После взятия Геок-Тепе Скобелев почувствовал большую усталость и тот упадок настроения, который бывает после завершения большого и трудного дела. Не миновали его и болезни, приобретенные в условиях походной жизни в непривычном климате.
Генерал иногда лежал больным по нескольку дней. «Здоровье мое, к сожалению, для меня, несомненно, подорвано, – писал М. Д. Скобелев 7 (19) февраля 1881 года графу А. В. Адлербергу, – трудами и заботами этой трудной экспедиции. Ты знаешь, я привык делать, что мне приказывают, и буду тянуться через силу, но насколько хватит этих сил, я не знаю. Не думаю, чтобы я был бы в состоянии выдержать еще одно лето в этом убийственном климате. Хивинский поход 73 года был зародышем всех тех недугов, от которое теперь страдаю, как только 7 лет спустя я попал в ту же страну и в обстановку схожую, совершенно схожее болезненное состояние возобновилось с значительно большей силой. Оно понятно, я стал старше на 7 лет, да и труды двух кампаний, Кокандской и Турецкой, тоже прошли недаром. В первый раз в жизни произношу слово «отдых», знаю, что это грустный признак, ибо это начало конца, но делать нечего»[196].
В селения были назначены коменданты. В составленной для них инструкции говорилось, что «коменданты есть ближайшие попечители населения». Майор Сполат-бог получил место «заведующего населением» в Геок-Тепе. Ему поручалось водворение туркмен на прежние места жительства, назначение аксакалов (старшин) в селениях, выдача разрешений на жительство.
Скобелев не забыл щедро наградить всех участников боевых действий. Своих ближайших соратников он отметил особо. Так, в записке А. Н. Куропаткину Михаил Дмитриевич писал: «Счастлив несказанно, переправляя Вам и подполковнику Гайдарову знаки отличия ордена св. Георгия 3-й степени. Вам посылаю крест, который носил от второго Андижана во всех делах и сражениях до штурма 12 января включительно. Да послужит этот крест выражением в лучшем смысле этого слова той сердечной боевой связи, которая создалась между Вами и мною. Гайдарову передайте мою радость и глубокое уважение к его столь доблестной службе с начала экспедиции. Ваш искренно ценящий боевой товарищ и друг»[197].

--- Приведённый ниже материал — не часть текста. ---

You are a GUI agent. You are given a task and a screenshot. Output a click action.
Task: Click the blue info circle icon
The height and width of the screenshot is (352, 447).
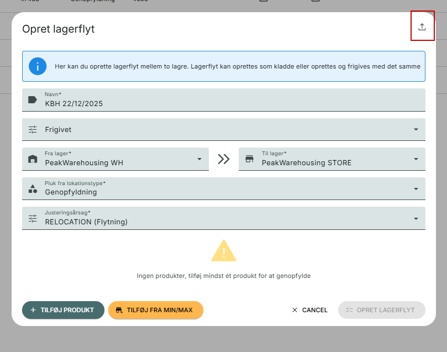(x=38, y=66)
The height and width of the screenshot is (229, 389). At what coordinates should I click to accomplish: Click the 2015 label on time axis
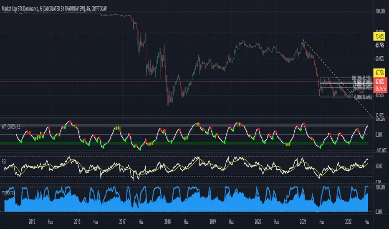coord(32,222)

В конце марта М. Д. Скобелев сдал дела новому командующему генералу П. Ф. Рербергу и вскоре покинул Туркмению»[198].
Уже вскоре после взятия Геок-Тепе «белый генерал», видимо, начал понимать всю трагичность военных действий в Туркмении. Он писал Куропаткину: «Утешение, что память об ужасном годе залог мирного процветания на очень долго – лучший холодильник для религиозного фанатизма и поэтизирований войны»[199]. Впрочем, на практике Скобелев был гораздо более умеренным, чем в частных письмах. В них он как бы похвалялся своими мыслями о войнах и средствах военного покорения. На практике же вынужден был призвать военное командование в первую очередь позаботиться «об умиротворении занятого края».